Stated exercise
Gather every line in the records below that contains the word "Select" and copy each one in full.

Data excerpts
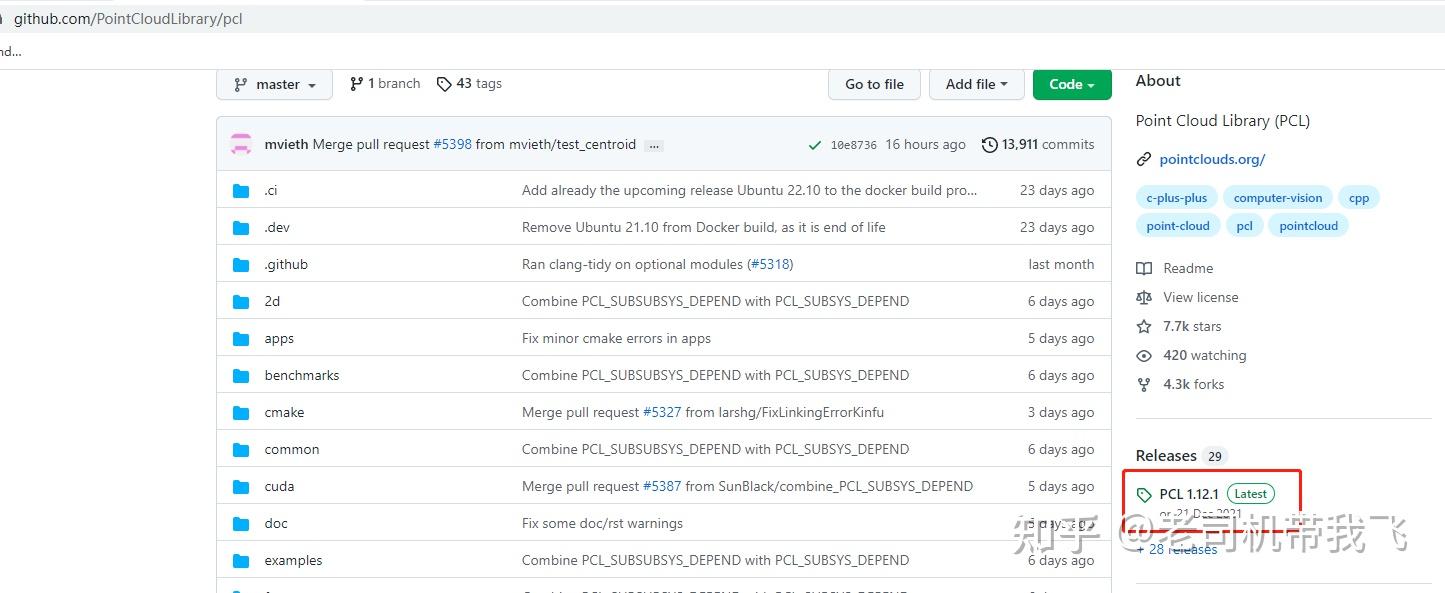The width and height of the screenshot is (1445, 593).
Task: Open commit history via the clock icon
Action: coord(990,144)
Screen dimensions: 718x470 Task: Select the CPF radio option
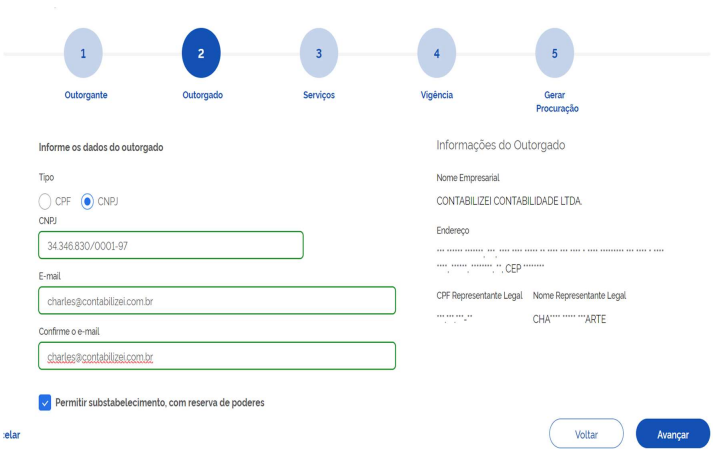[45, 202]
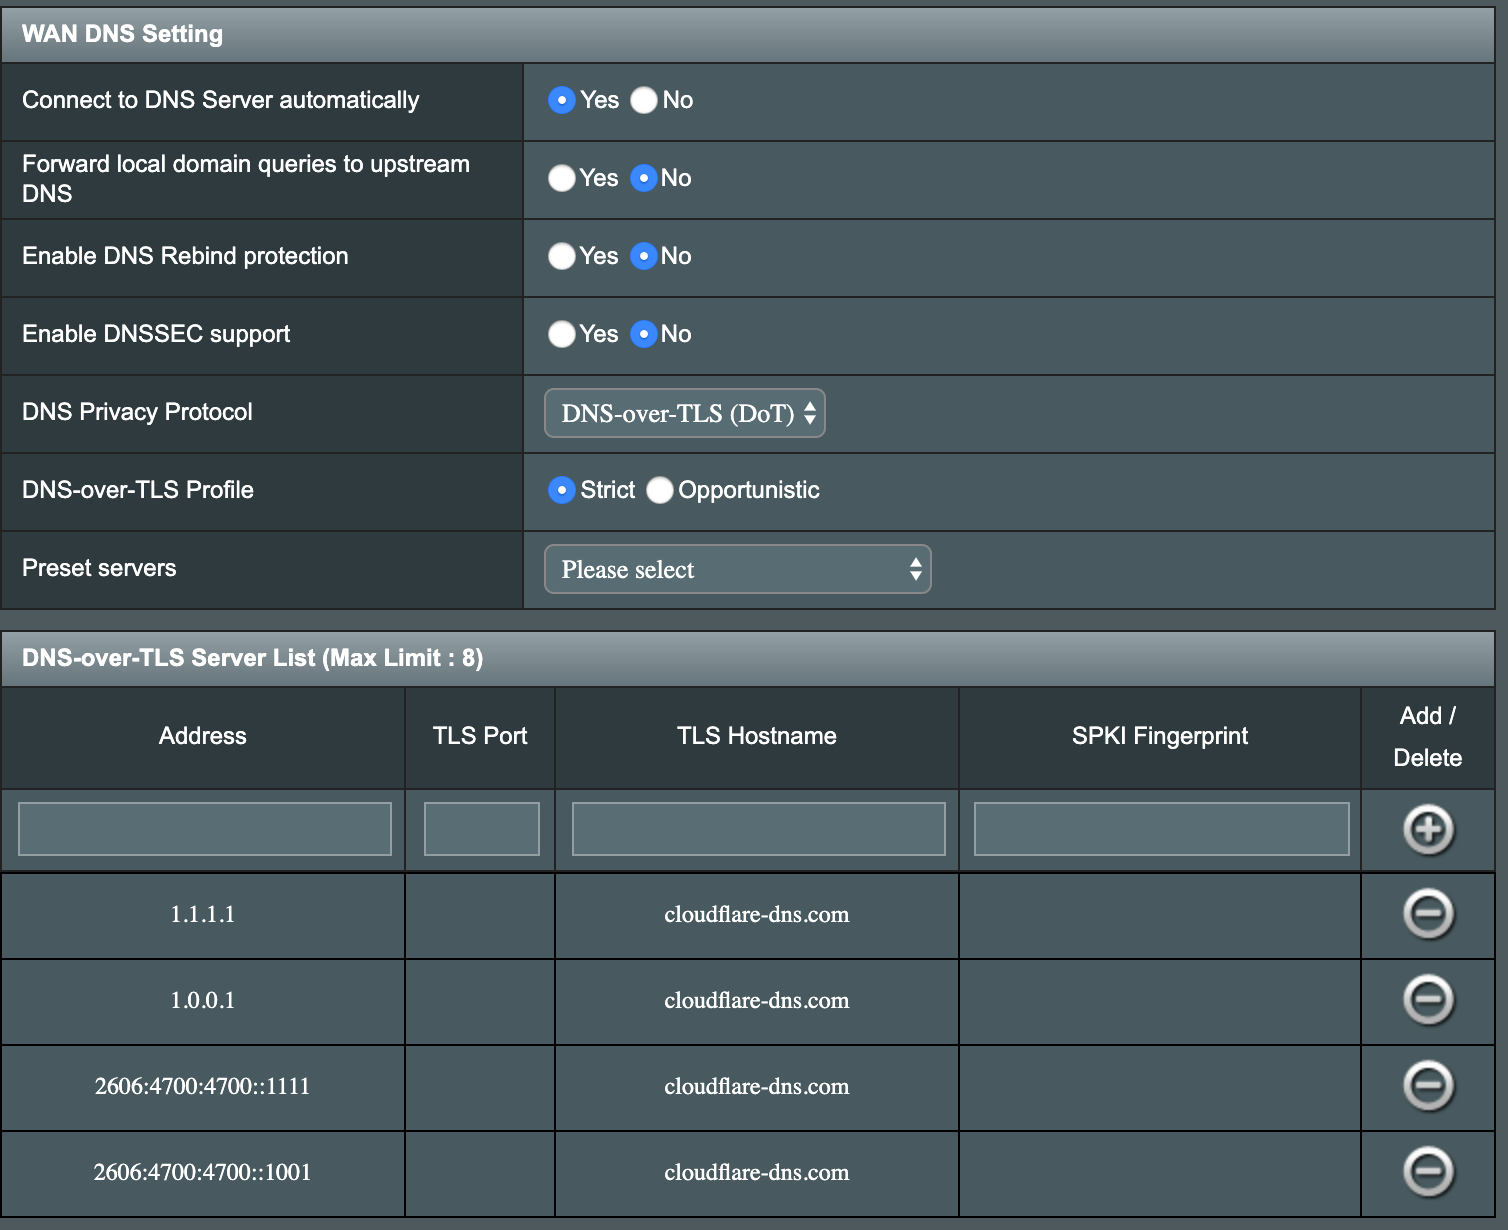Image resolution: width=1508 pixels, height=1230 pixels.
Task: Select the cloudflare-dns.com hostname for 1.1.1.1
Action: click(x=757, y=915)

Correct answer
Screen dimensions: 718x470 Task: Select the CPF radio option
Task: Select the cloudflare-dns.com hostname for 1.1.1.1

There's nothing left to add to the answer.